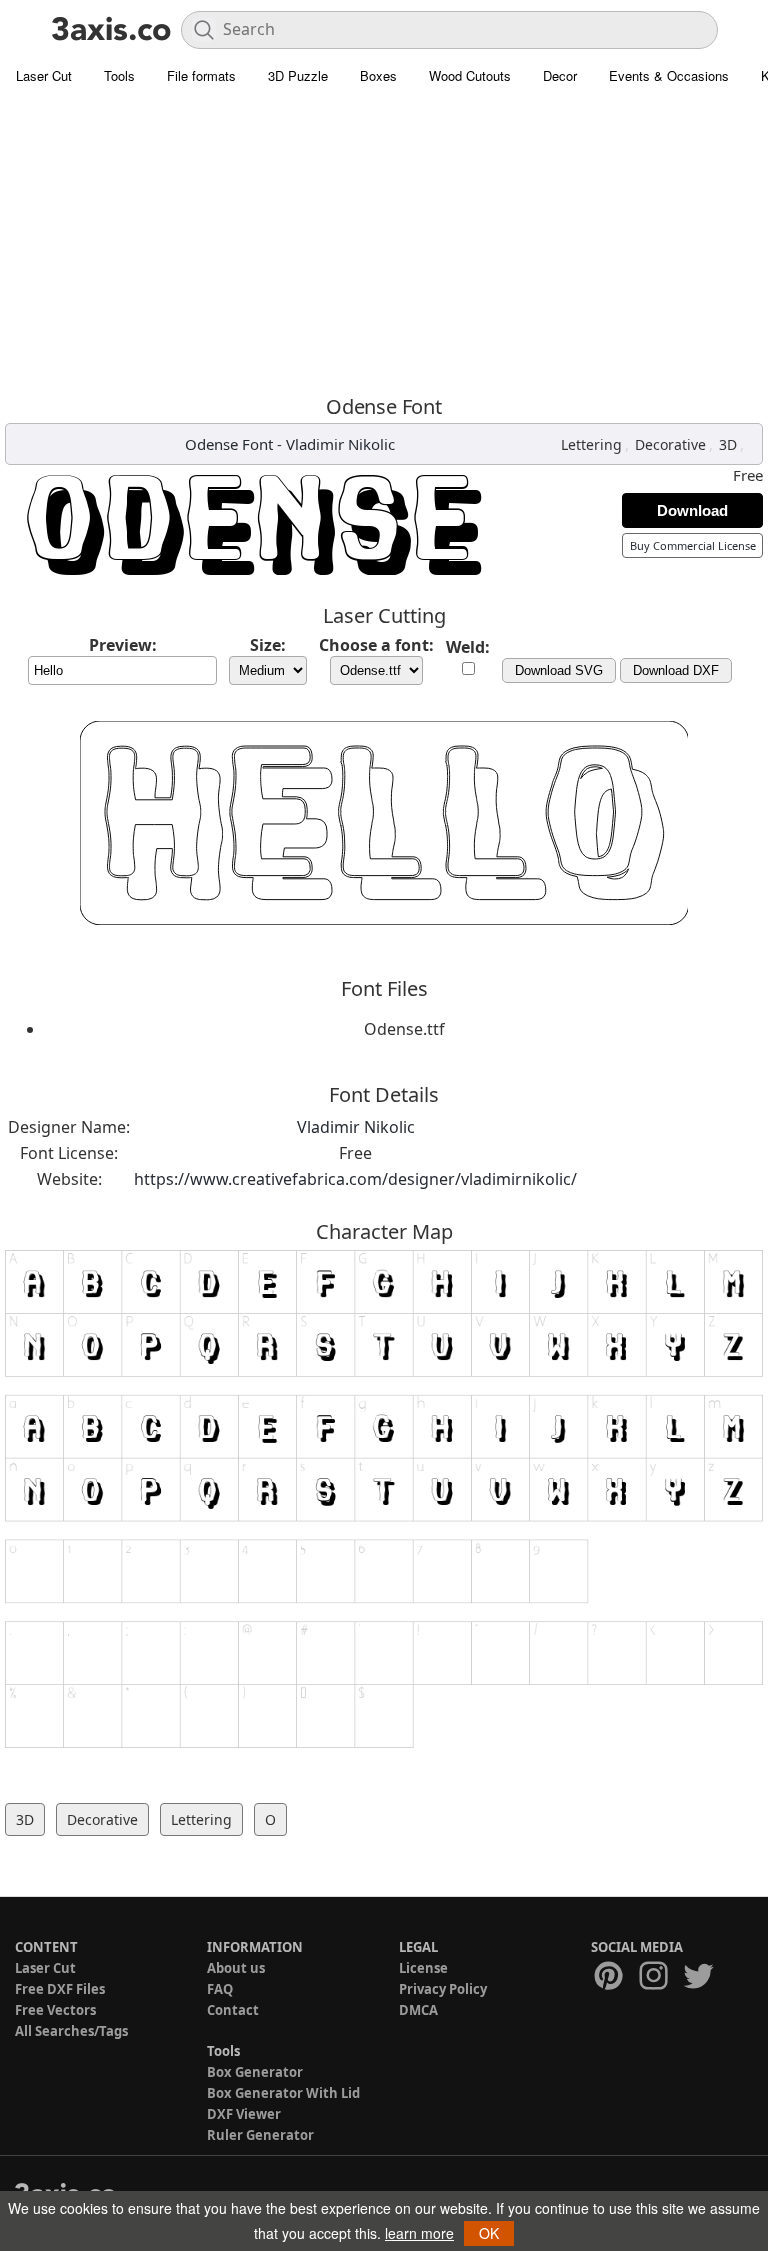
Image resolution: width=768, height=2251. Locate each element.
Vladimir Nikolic (340, 444)
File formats (201, 75)
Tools (119, 75)
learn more (419, 2233)
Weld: (468, 647)
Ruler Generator (260, 2135)
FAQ (220, 1989)
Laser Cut (44, 75)
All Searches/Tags (71, 2031)
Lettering (591, 444)
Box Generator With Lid (283, 2093)
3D (728, 444)
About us (236, 1968)
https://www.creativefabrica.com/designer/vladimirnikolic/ (355, 1179)
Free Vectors (55, 2010)
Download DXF (676, 670)
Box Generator (255, 2072)
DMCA (418, 2010)
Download (692, 510)
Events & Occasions (669, 75)
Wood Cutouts (470, 75)
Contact (233, 2010)
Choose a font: (376, 645)
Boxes (378, 75)
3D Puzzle (298, 75)
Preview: (123, 645)
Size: (268, 645)
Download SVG (559, 670)
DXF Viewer (244, 2114)
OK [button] (489, 2233)
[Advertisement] (384, 245)
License (423, 1968)
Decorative (670, 444)
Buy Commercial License (693, 545)
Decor (560, 75)
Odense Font (229, 444)
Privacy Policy (443, 1989)
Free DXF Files (60, 1989)
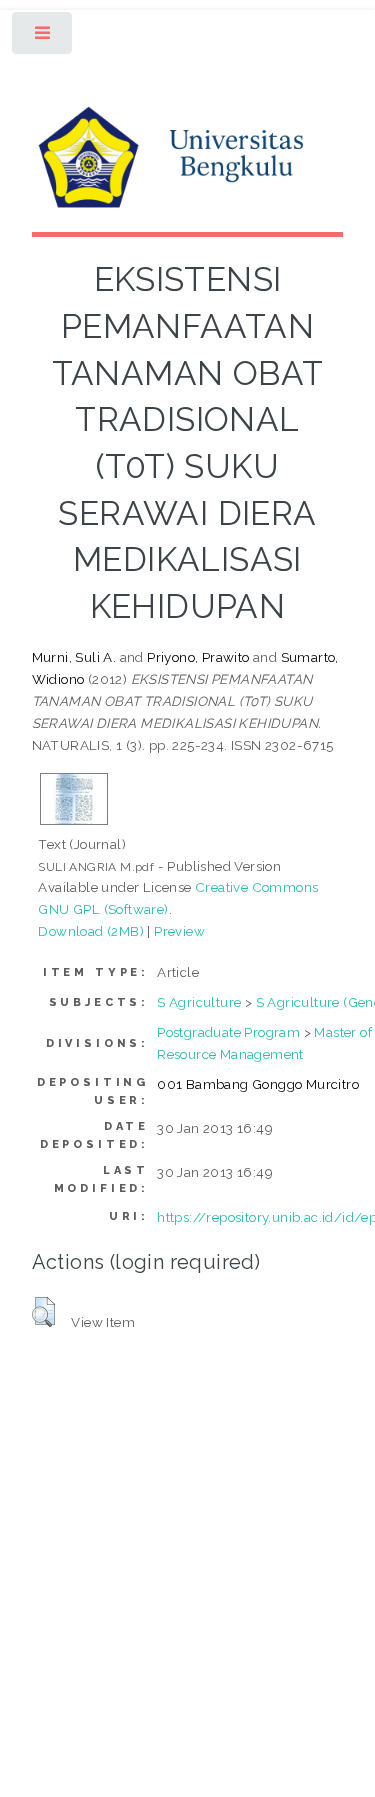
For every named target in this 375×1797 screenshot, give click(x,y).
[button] (43, 1312)
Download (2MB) (91, 931)
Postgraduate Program (228, 1032)
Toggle (43, 37)
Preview (179, 931)
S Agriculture (199, 1002)
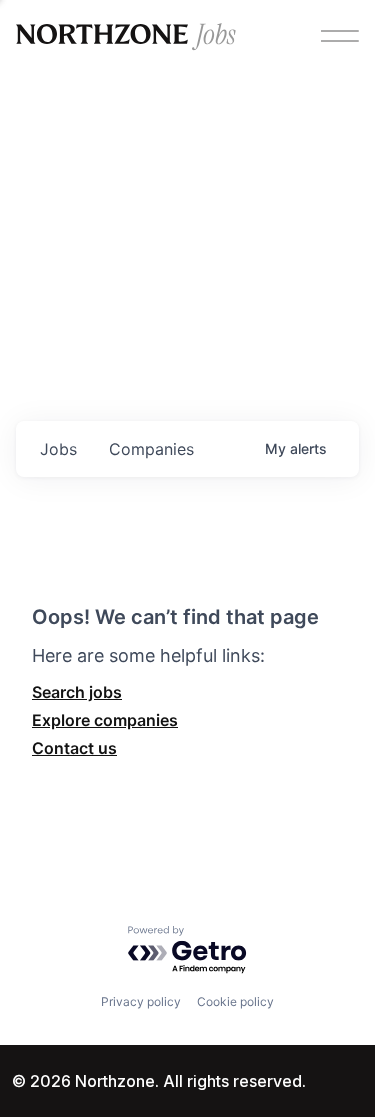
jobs (58, 449)
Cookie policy (235, 1001)
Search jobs (77, 692)
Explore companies (105, 720)
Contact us (74, 748)
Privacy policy (141, 1001)
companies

Exercise instructions => What is needed is an exact copy of the lines above from the one with "DMCA (418, 2010)" to the one with "Download (2MB) (91, 931)", both ends kept, and nothing more; please leave the pictures out.

Answer to the exercise =>
DMCA (418, 2010)
Download (692, 510)
Events & Occasions (669, 75)
Wood Cutouts (470, 75)
Contact (233, 2010)
Choose a font: (376, 645)
Boxes (378, 75)
3D Puzzle (298, 75)
Preview: (123, 645)
Size: (268, 645)
Download SVG (559, 670)
DXF Viewer (244, 2114)
OK [button] (489, 2233)
[Advertisement] (384, 245)
License (423, 1968)
Decorative (670, 444)
Buy Commercial License (693, 545)
Decor (560, 75)
Odense Font (229, 444)
Privacy Policy (443, 1989)
Free DXF Files (60, 1989)
For every named target in this 375×1797 screenshot, give click(x,y).
[button] (43, 1312)
Download (2MB) (91, 931)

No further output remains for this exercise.